S-M社会生活能力検査 第3版 ≪新刊≫
Social Maturity Scale Third Edition
略称 S-M(エス・エム)


概要・価格

新版S-M社会生活能力検査第3版
編者 上野一彦、名越斉子、旭出学園教育研究所
適用範囲 乳幼児 〜 中学生
実施時間 20分
使用者レベル B
2016年4月発行  
価格
基本商品 手引 5,400円

(5,000円+税)

検査用紙(20名分) 10,800円

(10,000円+税)

関連書籍 S-M社会生活能力検査の活用と事例
-社会適応性の支援に活かすアセスメント -
2,700円

(2,500円+税)

特徴

子どもの日頃の様子から社会生活能力の発達を捉える検査です。
  • 第3版への改訂について
    ・現代の子どもを対象とした調査に基づいて、新たに換算表を作成しました。
    ・適用年齢や検査方法は以前の版と変更ありません。
    ・質問項目は内容が時代に合っているか、回答に性差がないか等を考慮し変更されました。
    ・質問項目の一部文言は現代の言葉遣いに合うように見直されました。
    ・検査用紙がA4サイズになり、より見やすく回答しやすくなりました。
    ・第3版の検査用紙で検査結果を換算・算出するには、第3版の手引が必要になります。

  • 子どもの日常場面での行動が検査の対象です。
  • 検査者が子どもを直接検査するのではなく、子どもの日常生活をよく知っている保護者や担任教師が回答します。
  • 質問項目は発達年齢段階ごとに分かれていて、合計129の項目で構成されています。
  • 回答結果をもとに社会生活年齢(SA)と社会生活指数(SQ)が算出できます。
  • SAはそれぞれの領域別に求めることができます(求められる領域は下記「社会生活能力の測定領域」を参照)。
  • プロフィール欄へ領域別SAを描くことで子どもの社会生活能力の特徴を視覚的に捉えることができます。


 社会生活能力の測定領域
1.身辺自立 :SH(Self-Help) 衣服の着脱、食事、排せつなどの身辺自立に関する能力。
2.移動 :L(Locomotion) 自分の行きたい所へ移動するための能力。
3.作業 :O(Occupation) 道具の扱いなどの作業遂行に関する能力。
4.コミュニケーション* :C(Communication) 言葉や文字などによるコミュニケーション能力。
5.集団参加 :S(Socialization) 社会生活への参加の具合を示す能力。
6.自己統制 :SD(Self-Direction) 図形や数量の理解・処理といった数学的思考を含んだ、問題解決に向かって思考する力。
*第3版では、従来の「意志交換」を、より一般的で理解しやすい「コミュニケーション」に名称変更しました。

手引序文

はじめに

 今日、障害のある子どもを取り巻く社会環境は大きく変化してきている。

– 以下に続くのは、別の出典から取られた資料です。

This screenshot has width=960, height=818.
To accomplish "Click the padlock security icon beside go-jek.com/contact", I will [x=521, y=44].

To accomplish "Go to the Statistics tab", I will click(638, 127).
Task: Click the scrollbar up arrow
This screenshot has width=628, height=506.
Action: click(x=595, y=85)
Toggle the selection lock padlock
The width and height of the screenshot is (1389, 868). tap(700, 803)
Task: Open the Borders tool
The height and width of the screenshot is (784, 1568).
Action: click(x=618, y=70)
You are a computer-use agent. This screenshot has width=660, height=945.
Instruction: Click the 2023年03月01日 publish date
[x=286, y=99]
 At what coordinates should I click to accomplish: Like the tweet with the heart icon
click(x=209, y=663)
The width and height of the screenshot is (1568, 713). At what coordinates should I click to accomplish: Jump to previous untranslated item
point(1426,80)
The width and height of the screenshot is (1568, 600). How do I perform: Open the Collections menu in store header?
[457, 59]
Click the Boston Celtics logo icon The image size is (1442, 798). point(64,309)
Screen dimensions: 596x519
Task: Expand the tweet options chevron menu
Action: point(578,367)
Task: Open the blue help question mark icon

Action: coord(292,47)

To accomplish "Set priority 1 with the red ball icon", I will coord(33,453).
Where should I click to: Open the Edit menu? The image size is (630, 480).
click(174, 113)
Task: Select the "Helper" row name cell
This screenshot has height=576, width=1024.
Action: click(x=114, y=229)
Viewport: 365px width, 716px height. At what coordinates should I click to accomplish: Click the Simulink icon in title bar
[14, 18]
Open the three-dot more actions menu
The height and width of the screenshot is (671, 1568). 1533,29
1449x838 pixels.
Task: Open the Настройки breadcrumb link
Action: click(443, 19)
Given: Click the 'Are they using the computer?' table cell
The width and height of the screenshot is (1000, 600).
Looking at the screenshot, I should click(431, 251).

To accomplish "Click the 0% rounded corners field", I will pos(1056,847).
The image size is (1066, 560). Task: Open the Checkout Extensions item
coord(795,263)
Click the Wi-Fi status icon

たとえば、知的な発達に遅れのある子どもの場合、知能検査などによる数値だけでその判断や程度を云々することはすでに時代遅れとなっている。少なくとも、知的な発達面の遅れだけではなく、社会生活面、つまりは適応面での遅れの両面から、その実態を把握することの重要性が問われて久しい。言葉を替えると、個人的な能力・適性と取り巻く生活環境における相互作用のなかで障害の程度は変化すると考える。よりよい環境調整のなかで障害の重さ自体が変わる。
 しかし障害という言葉はある種のスティグマを連想させる。障害の有無といった2種類の人間が存在するかのような誤解を与える。障害を理解と支援を必要とする個性と捉えるべきなのかもしれない。障害の有無といった二分する考え方から、個性として連続した捉え方のなかで、理解と支援をすすめていくことがインクルーシブな考え方であり、その人にとって必要な合理的な配慮を提供する際にも不可欠である。
 S-MとはSocial-Maturityの略語であるが、社会成熟度と訳される。生きていくための適応力ともいえる。どのような人も、発達のなかで自立と社会参加の準備をしなければならない。それはすべての発達段階での課題として構造化される。知的な発達に遅れのある子どもたちや発達障害などの特徴をもつ子どもたちは、この尺度で測られるような、環境のなかでどのように生活適応力を発達させているのかを客観的に捉えることは指導にあたっても大きな手掛かりを与える。
 こうした考え方に立つとき、その個人の能力や状態をダイナミックにアセスメントすることが一層、必要視、重要視される。私たちはこうした視点のもとに、社会成熟度という観点からの尺度(S-M尺度)を開発してきたが、今日の生活環境に合わせ、新たな修正を加え、皆さんに提供する。さまざまな課題をもつ子どもたちへのより深い理解、より効果的な指導の前提となるこの尺度を皆さんとともに育てていくことこそを心から期待するものである。